---- INPUT

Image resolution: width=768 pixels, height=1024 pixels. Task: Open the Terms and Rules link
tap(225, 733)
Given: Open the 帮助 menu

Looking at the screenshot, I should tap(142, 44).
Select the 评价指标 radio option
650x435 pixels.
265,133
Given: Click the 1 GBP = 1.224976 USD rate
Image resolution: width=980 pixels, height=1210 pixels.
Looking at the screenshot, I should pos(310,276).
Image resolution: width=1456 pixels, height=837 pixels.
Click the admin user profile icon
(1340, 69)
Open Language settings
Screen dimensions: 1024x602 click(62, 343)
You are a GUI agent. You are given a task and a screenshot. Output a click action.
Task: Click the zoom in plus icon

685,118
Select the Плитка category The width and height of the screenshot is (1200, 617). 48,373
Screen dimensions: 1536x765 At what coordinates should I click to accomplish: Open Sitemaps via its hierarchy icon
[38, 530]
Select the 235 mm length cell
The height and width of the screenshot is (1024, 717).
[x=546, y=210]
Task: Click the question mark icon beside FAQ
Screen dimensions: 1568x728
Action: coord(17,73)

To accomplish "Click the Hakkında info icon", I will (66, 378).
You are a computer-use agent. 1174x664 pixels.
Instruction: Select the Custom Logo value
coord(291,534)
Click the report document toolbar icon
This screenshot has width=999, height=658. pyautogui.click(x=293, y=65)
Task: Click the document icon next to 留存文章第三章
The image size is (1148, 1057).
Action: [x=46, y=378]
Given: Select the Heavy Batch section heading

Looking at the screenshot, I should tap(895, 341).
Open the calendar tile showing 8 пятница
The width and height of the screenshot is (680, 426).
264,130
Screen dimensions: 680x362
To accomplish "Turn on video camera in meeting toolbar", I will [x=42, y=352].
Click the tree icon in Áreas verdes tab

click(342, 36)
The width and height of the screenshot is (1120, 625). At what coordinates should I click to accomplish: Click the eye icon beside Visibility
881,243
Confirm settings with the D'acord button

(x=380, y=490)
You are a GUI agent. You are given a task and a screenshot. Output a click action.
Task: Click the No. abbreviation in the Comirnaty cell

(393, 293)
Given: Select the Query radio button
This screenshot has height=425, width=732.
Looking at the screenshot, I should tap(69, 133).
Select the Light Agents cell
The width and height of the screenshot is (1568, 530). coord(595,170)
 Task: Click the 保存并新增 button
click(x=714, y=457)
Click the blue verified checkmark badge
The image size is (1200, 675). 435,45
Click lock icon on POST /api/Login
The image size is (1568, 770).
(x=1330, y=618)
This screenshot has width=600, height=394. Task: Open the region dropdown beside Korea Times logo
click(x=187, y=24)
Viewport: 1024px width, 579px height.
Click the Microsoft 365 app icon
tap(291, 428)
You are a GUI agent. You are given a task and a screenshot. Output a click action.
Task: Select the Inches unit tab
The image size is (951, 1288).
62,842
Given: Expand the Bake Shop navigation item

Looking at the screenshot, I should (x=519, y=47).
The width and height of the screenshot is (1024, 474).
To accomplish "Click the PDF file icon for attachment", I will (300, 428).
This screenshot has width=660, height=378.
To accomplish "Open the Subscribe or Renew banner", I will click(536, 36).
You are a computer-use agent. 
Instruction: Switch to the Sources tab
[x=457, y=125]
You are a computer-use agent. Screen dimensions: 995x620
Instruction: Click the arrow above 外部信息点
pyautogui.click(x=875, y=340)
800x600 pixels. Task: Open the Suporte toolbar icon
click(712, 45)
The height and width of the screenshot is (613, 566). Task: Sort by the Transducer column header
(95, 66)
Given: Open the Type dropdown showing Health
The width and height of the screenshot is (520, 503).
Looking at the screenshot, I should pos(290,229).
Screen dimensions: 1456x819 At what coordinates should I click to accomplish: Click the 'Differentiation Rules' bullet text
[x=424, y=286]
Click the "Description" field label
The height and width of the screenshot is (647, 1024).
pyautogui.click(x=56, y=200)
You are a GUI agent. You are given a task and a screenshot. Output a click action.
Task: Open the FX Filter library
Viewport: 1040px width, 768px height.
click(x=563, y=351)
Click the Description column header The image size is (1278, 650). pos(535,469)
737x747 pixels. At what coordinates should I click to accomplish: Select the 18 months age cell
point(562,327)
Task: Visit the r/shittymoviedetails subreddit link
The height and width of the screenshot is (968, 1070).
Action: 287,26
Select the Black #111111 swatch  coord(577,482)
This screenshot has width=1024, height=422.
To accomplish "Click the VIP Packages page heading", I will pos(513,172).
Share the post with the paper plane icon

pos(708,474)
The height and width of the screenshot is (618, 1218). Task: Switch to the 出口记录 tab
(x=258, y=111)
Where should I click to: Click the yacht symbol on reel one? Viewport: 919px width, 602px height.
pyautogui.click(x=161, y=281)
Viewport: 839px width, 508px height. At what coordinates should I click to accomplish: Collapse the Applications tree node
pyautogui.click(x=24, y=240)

--------

REQUIRED WORK: Your task is to transcribe the line containing "Share the post with the paper plane icon" and every line after it, through the last line of the data, exactly as written and with nothing more.

YOUR SOLUTION:
Share the post with the paper plane icon

pos(708,474)
The height and width of the screenshot is (618, 1218). Task: Switch to the 出口记录 tab
(x=258, y=111)
Where should I click to: Click the yacht symbol on reel one? Viewport: 919px width, 602px height.
pyautogui.click(x=161, y=281)
Viewport: 839px width, 508px height. At what coordinates should I click to accomplish: Collapse the Applications tree node
pyautogui.click(x=24, y=240)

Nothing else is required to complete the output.